I’m a 25-year-old man, and until recently, I believed I came from a very close and loving family. I have a younger brother who’s 24, a sister who’s 22, and parents in their early fifties. We were genuinely tight-knit. I spent nearly every holiday at home and most weekends there while I was in college. We grew up in the suburbs outside Minneapolis, and all of us attended the University of Minnesota. If someone had told me a year ago how drastically my life would change, I would have laughed and assumed they were being overly negative. Yet here I am.

I met my ex-fiancée, Stacy, who is now 24, during my sophomore year of college. We dated for years, and last December I proposed. She accepted, and we began planning a wedding for the following summer. We fully expected to settle down together in Minnesota and build our future there. Then, in April, everything completely unraveled. I came home unexpectedly one day and discovered my brother in bed with her. I panicked, lost it, and immediately left. I told her to get out of the apartment we shared, and she moved out. I cut off all contact with both her and my brother.

A few days later, she reached out and told me that over the years she had developed feelings for my brother and had fallen in love with him. She apologized but said that’s where her heart truly was. After that conversation, I blocked them both entirely.

At first, the rest of my family supported me. They took my side and even excluded my brother from family gatherings. I started the slow process of healing and trying to rebuild my life. Around that time, a major opportunity came up at work. My boss called me into his office and told me he had recommended me to lead our Chicago branch. Apparently, that office was in disarray, and the company wanted someone trusted from headquarters to step in. I was shocked, but I accepted the offer. I never imagined leaving Minnesota, but I felt like a fresh start was exactly what I needed.

This all happened in early November, and the plan was to relocate after Christmas. I intended to tell my family during Thanksgiving and then spend one last Christmas together before moving. But my brother and ex managed to twist the knife one final time before I could do any of that.

When I arrived at my parents’ house for Thanksgiving, there were multiple cars parked outside since extended family always comes over. I didn’t notice my brother’s car. As soon as I walked inside, the first thing I saw was my brother and my ex standing with my aunt, chatting like nothing had happened. I froze. My aunt called for my mom, and neither my brother nor my ex could even look at me.

My parents came in, greeted me, and asked me to sit down in the living room. I chose a seat far away from my brother and ex, but I noticed that most of the family—including my sister—sat closer to them. My mom began speaking, saying that what they had done was wrong and hurtful, but that she hated how divided the family had become.
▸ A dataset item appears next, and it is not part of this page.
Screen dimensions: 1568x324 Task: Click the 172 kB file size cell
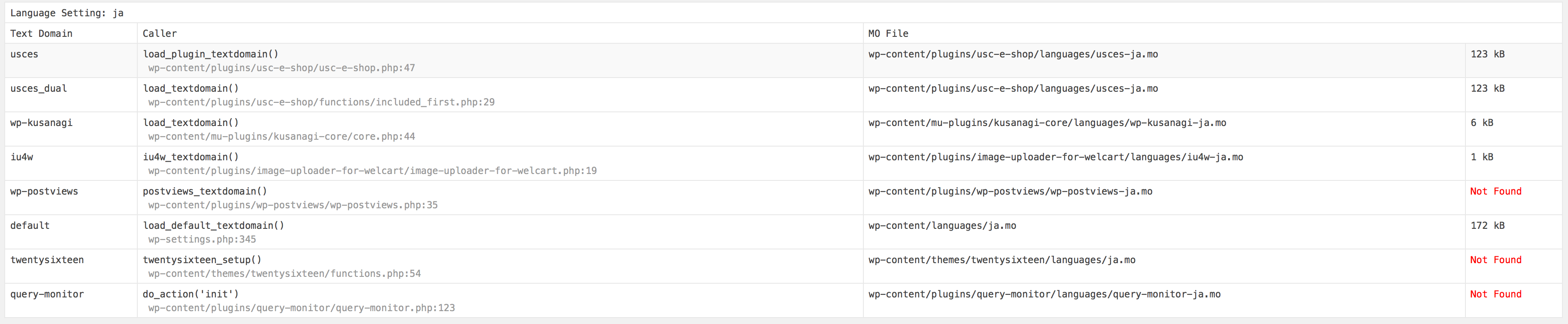[x=1488, y=225]
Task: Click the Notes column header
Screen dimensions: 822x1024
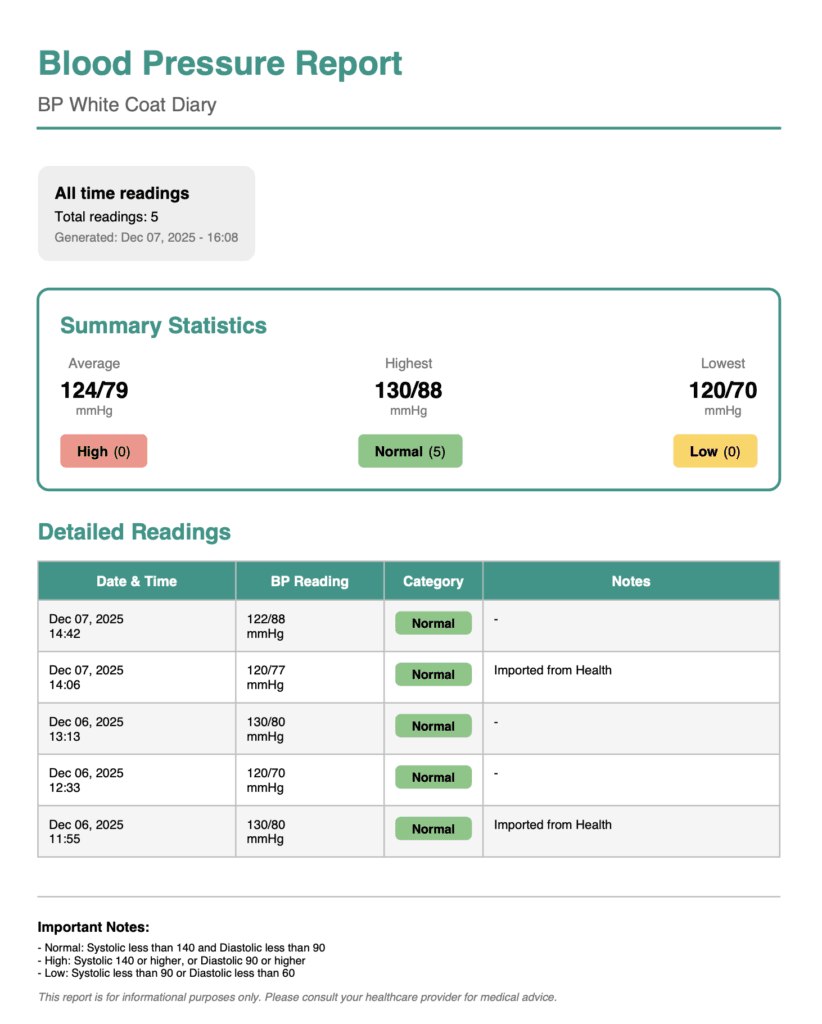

She said it was time for me to start working toward forgiveness. My brother and ex began apologizing, but I stopped them by raising my hand.

I turned to my sister and asked if she agreed with our mom. She was crying, but she nodded yes. I asked my dad the same question, and he answered firmly that he agreed. In that moment, it was painfully clear—I was completely alone.

I stood up and walked out without another word. I heard people calling after me, but I didn’t respond. I drove straight to a McDonald’s, ate a miserable Thanksgiving meal, and sat there thinking through my options. I decided that cutting my family off entirely was the healthiest choice. I had enough savings, I didn’t rely on them, and they didn’t know about my move. I blocked everyone on my phone, but since I was still on my parents’ phone plan, I returned the phone the following week and got my own plan with a new number. The bill was almost double, but it was worth it. I blocked them on all social media as well.

I told my boss that I wanted to move to Chicago sooner than planned. I contacted the landlord for the apartment I was planning to rent, and he was fine with me moving in early. I relocated to Chicago on December 15th without telling my family. They had no idea.

A few friends knew about the move, and apparently word got around, because last night I received an Instagram DM from what I’m pretty sure was my mom using a new account. She asked why I moved without saying anything and said that the family loved me, missed me, and wanted me to come home for Christmas.

I replied that she only had one son now and that I was no longer part of the family. Then I blocked the account, locked down my social media, and started looking into changing my last name. That chapter of my life is over. I’ve left it behind—and I’m genuinely excited to see what this new life in Chicago brings.